Wahana Interfood Nusantara adalah pemegang merek Schoko, salah satu dari lima
pemain cokelat di Indonesia. Schoko yang semula hanya mengemas ulang bubuk
cokelat pada 2006, kini menjadi pabrik pengolah biji kakao fermentasi dan
memproduksi cokelat berkualitas premium. Pasar utamanya adalah bakery berskala
besar dan kafe.
Menurut Reinald, saat ini produksinya 4.800 ton per tahun atau 80 persen dari
kapasitas terpasang yang sebesar 6.000 ton. Produksi yang sudah hampir mencapai
batas maksimal ini terus bertambah, seiring permintaan pasar yang terus meningkat.

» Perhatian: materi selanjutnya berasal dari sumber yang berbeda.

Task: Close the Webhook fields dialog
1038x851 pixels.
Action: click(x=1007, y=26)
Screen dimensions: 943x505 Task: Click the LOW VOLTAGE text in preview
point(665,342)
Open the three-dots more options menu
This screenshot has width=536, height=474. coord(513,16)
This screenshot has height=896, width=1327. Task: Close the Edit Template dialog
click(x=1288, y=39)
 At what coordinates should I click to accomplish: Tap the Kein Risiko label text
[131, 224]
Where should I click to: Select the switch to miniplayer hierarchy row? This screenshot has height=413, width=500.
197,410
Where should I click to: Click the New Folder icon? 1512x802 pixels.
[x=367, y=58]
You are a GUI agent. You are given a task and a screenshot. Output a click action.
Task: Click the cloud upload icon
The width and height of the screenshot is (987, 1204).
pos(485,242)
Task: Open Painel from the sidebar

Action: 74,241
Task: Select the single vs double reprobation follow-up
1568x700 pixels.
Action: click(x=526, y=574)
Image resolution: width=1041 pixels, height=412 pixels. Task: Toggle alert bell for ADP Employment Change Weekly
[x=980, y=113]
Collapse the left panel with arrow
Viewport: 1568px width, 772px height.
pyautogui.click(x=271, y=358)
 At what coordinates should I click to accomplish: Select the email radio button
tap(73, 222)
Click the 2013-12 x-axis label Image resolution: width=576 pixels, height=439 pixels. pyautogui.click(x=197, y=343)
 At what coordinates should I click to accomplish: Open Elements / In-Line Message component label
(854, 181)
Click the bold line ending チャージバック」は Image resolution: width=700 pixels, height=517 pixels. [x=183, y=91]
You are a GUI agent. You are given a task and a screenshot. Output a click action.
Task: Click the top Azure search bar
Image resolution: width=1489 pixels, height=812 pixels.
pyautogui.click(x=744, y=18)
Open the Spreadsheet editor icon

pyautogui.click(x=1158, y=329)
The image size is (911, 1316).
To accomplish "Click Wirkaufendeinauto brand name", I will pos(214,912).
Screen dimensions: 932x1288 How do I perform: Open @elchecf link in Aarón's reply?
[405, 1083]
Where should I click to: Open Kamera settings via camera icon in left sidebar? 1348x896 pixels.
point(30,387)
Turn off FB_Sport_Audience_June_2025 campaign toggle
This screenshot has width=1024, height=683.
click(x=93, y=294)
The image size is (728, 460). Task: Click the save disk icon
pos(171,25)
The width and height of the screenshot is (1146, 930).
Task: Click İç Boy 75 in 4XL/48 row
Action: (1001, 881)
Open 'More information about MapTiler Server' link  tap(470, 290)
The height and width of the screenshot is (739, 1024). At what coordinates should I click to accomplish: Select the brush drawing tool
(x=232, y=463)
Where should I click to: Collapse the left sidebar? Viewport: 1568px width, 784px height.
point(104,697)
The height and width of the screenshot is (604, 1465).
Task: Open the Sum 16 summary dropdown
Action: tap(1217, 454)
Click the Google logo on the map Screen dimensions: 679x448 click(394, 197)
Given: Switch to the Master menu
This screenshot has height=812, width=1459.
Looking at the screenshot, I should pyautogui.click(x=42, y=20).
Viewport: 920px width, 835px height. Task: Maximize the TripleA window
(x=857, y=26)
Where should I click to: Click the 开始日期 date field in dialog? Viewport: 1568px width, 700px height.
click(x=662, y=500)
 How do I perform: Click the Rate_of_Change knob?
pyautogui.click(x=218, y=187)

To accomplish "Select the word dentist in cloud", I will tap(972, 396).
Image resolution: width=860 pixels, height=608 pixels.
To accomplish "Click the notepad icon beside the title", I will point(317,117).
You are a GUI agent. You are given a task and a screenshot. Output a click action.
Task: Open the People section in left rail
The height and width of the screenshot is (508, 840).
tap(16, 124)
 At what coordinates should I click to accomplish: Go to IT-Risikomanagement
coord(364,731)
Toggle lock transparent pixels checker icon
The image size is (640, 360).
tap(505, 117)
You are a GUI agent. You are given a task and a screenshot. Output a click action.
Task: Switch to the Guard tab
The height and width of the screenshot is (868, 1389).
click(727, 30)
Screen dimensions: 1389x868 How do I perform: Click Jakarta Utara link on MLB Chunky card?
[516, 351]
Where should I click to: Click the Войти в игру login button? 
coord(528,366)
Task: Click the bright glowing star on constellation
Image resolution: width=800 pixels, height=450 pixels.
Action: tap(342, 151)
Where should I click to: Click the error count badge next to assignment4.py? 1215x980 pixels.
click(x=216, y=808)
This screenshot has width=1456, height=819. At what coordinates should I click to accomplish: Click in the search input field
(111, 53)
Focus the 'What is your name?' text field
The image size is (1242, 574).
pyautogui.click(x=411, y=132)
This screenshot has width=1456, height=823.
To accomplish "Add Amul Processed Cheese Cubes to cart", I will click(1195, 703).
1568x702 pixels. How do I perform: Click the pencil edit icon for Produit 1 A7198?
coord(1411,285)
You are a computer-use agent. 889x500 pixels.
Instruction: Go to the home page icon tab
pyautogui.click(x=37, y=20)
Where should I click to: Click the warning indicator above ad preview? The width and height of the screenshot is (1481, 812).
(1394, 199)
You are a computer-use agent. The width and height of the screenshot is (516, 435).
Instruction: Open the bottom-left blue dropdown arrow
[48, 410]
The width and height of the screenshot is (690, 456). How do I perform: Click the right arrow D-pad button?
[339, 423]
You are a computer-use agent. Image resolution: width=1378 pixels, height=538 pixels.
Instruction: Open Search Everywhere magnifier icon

”Permintaan ekspor juga meningkat, sementara kami hanya bisa memenuhi 1 persen
dari kapasitas kami,” ujar Reinald.
Dia mengatakan, permintaan olahan cokelat dari lokal dan pasar ekspor masih
tinggi, tetapi kapasitas produksi terbatas. Adapun, penjualan pada 2018 tercatat
Rp152 miliar, naik 9,43% dari penjualan pada 2017 sebesar Rp138,9 miliar. Sekitar
1% atau Rp1,52 miliar berasal dari penjualan ekspor.
”Masih banyak permintaan dari Australia dan Timur Tengah. Dari negara-negara
yang sudah ada saja permintaan belum bisa kami penuhi semua,” kata Reinald.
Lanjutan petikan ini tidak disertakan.